Collective bargaining does not have to be formal with proposals, meetings of opposing teams, or chief spokespersons. Once a union receives formal notice of a change, 7114(a)(4) of the Statute requires agencies and exclusive representatives, “through appropriate representatives, [to] meet and negotiate in good faith for the purpose of arriving an a collective bargaining agreement.”…”Collective bargaining” is defined in section 7103(a)(12), as
the performance of the mutual obligation of the representative of an agency and the exclusive representative of employees in an appropriate unit in the agency to meet at reasonable times and to consult and bargain in a good-faith effort to reach agreement with respect to the conditions of employment affecting such employees and to execute, if requested by either party, a written document incorporating any collective bargaining agreement reached, but the obligation referred to in this paragraph does not compel either party to agree to a proposal or to make a concession.
Under section 7114(b), the duty of an agency and an exclusive representative includes the obligation to negotiate “with a sincere resolve to reach a collective bargaining agreement” and when FLRA investigates an alleged failure to bargain it looks at the totality of the situation, not discrete actions. So, were those conditions met by what we described the facts to be? Probably.
FLRA addressed a similar situation about 20 years ago and was impressed with the following facts:
(1) management assured the Union President at the outset of these ad hoc discussions that it was ready to meet with him and resolve the issues; and
(2) the Union President spent the months working closely with the managers on the substance, impact and implementation of proposed change, including making suggestions that were discussed and adopted in part.
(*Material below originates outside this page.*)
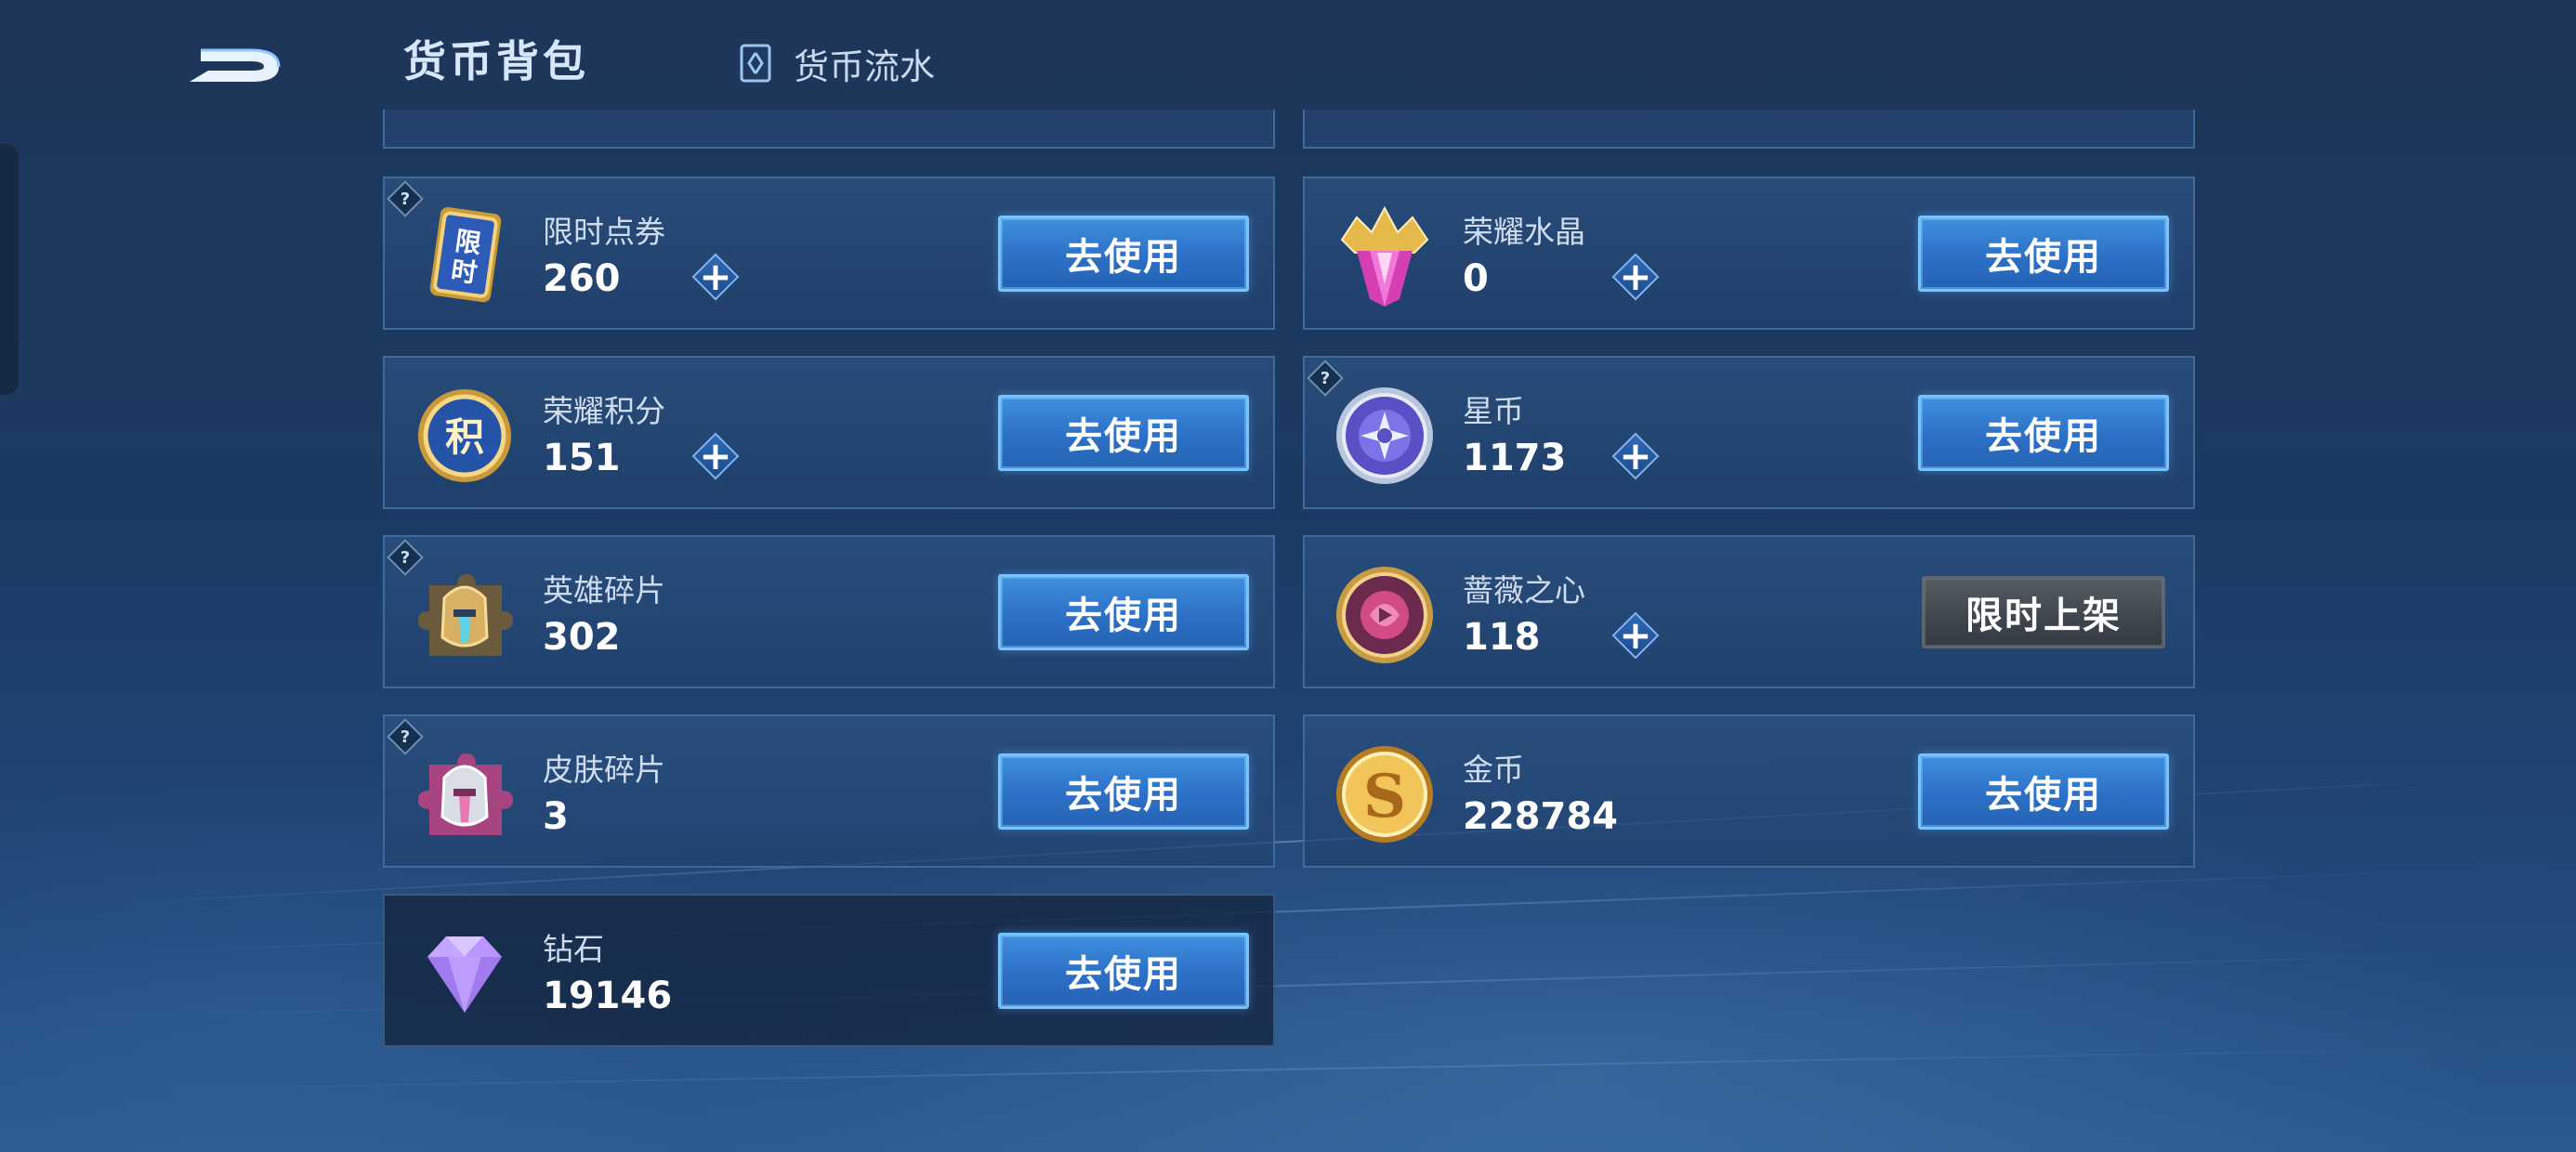 The height and width of the screenshot is (1152, 2576). What do you see at coordinates (235, 65) in the screenshot?
I see `back-arrow-icon` at bounding box center [235, 65].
When the union filed a ULP charge FLRA said, “These circumstances demonstrate that, whatever the nature of the discussions was prior to April 1994, the discussions from April 1994 through January 1995 involved substantial joint involvement of the Union President and representatives of the Respondent in an attempt to reach agreement on the design and layout of the facility.…The fact that the sessions were conducted in a partnership atmosphere, as opposed to “traditional” collective bargaining, does not preclude a conclusion that the sessions constituted collective bargaining within the meaning of the Statute. The definition of collective bargaining set forth in section 7103(a)(12) does not prescribe any particular method in which collective bargaining must occur. It is well-recognized that collective bargaining may occur in a variety of ways, including the use of collaborative or partnership methods.” Consequently, the union lost. See U.S. Department of Transportation, Federal Aviation Administration, Standiford Air Traffic Control Tower, Louisville, KY and NATCA, Local SDF, 53 FLRA 312 (1997). See also 55 FLRA 317 (1999),
Under the somewhat hypothetical facts we outlined at the outset, the union should have asked the agency to postpone implementation while it requested the assistance of the FMCS and FSIP. It should have treated management’s announcement of an imminent implementation of the proposed changes as a traditional impasse situation and protected itself.
Although this does not happen every day, after a four-year experiment with cooperative efforts starting in the late 80’s, another eight years of partnership under Clinton-Gore and another eight to Obama’s Forums & PDI there are a lot of informal discussions to resolve problems. That is great, but neither side should forget the basic elements of collective bargaining when it comes time to end all the talk and implement.